Before setting the environment variables, you have to know the Certificate-Subject.

  1. To obtain the pfx certificate subject name, open the PowerShell and run

    Get-PfxCertificate –FilePath <full path of the PFX file>, for example

    Get-PfxCertificate -FilePath "C:\Users\Administrator\Desktop\myCert.pfx".

  2. Enter your certificate’s password when prompted. The Certificate-Subject appears as illustrated below.

    6436182612.png
  3. Set the following environment variables as follows which includes entering the certificate subject that you just obtained:

    SETX CX_ENGINE_TLS_ENABLE true /m

    SETX CX_ENGINE_CERTIFICATE_SUBJECT_NAME Certificate-Subject /m, for example

    SETX CX_ENGINE_CERTIFICATE_SUBJECT_NAME CN=cx_example.com /m

  4. Restart the CxEngineService.

Manager Host

  • Place the certificate in the Local Machine\Trusted Root CA store.

Notice

public only .cer/.crt is sufficient.

Linux

  • Use a pfx (pkcs12) certificate.

Engine Host

The CxEngine server package consists of the components listed below.

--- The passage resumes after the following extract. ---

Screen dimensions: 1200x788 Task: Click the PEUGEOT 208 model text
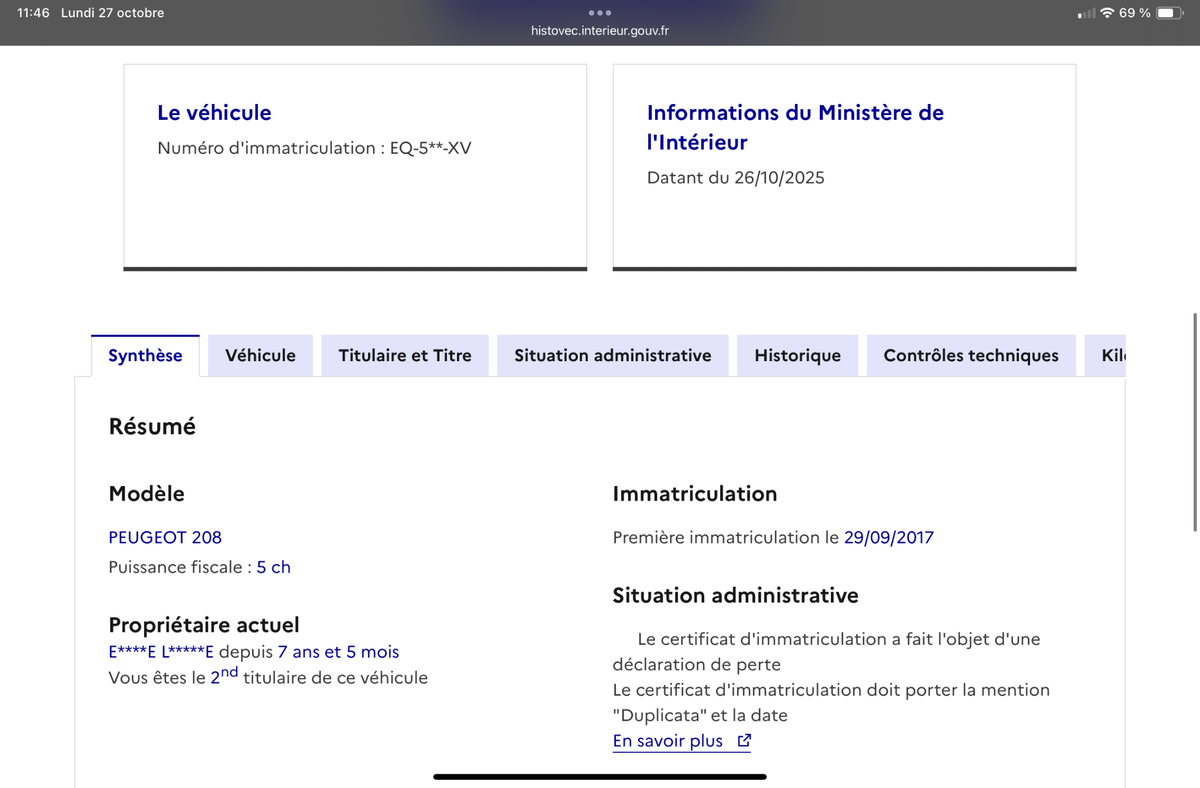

Additional information is available in the installation instructions for Linux.

  • cx-engine-server.tar (CxEngine image)

  • readme.md

  • run.sh

  • server.env

To establish a secure connection:

1. Copy the certificate to the location of your certificates, for example, /usr/my/certificates

2. Update the following environment variables in the server.env file:

CX_ENGINE_TLS_ENABLE=true

CX_ENGINE_CERTIFICATE_SUBJECT_NAME=Certificate-Subject

CX_ENGINE_CERTIFICATE_PATH=certificat_full_path

CX_ENGINE_CERTIFICATE_PASSWORD=certificat_password

Example:

CX_ENGINE_TLS_ENABLE=true

CX_ENGINE_CERTIFICATE_SUBJECT_NAME=CN=www.myhost.com

CX_ENGINE_CERTIFICATE_PATH=/app/certificate/mycert.pfx

CX_ENGINE_CERTIFICATE_PASSWORD=12345

Notice

The CX_ENGINE_CERTIFICATE_PATH must be relative to the location of your certificate inside the container

3. Add the location of the certificate to the container as illustrated in the example below.

run.sh script

#!/bin/bash
CX_SERVER_TAR=./cx-engine-server.tar
CX_SERVER_ENV=./server.env

docker_run_args=(
##Run container in background
-d
##Restart policy
--restart=always
##Automatically remove the container when it exits
#--rm
##Environment variable file
--env-file $CX_SERVER_ENV 
##Publish a container's port to the host
-p 0.0.0.0:8088:8088 
##Volume checkmarx logs directory
-v /var/checkmarx:/var/checkmarx 
##Volume certificates directory (use when TLS enabled)
-v /var/certs:/app/certificate/
##Checkmarx engine server image
cx-engine-server
)

echo loading checkmarx engine server image
docker load < $CX_SERVER_TAR

echo deploying checkmarx engine server container
docker run "${docker_run_args[@]}"

Manager Host

  • Place the certificate in the Local Machine\Trusted Root CA store.

Notice

public only .cer/.crt is sufficient.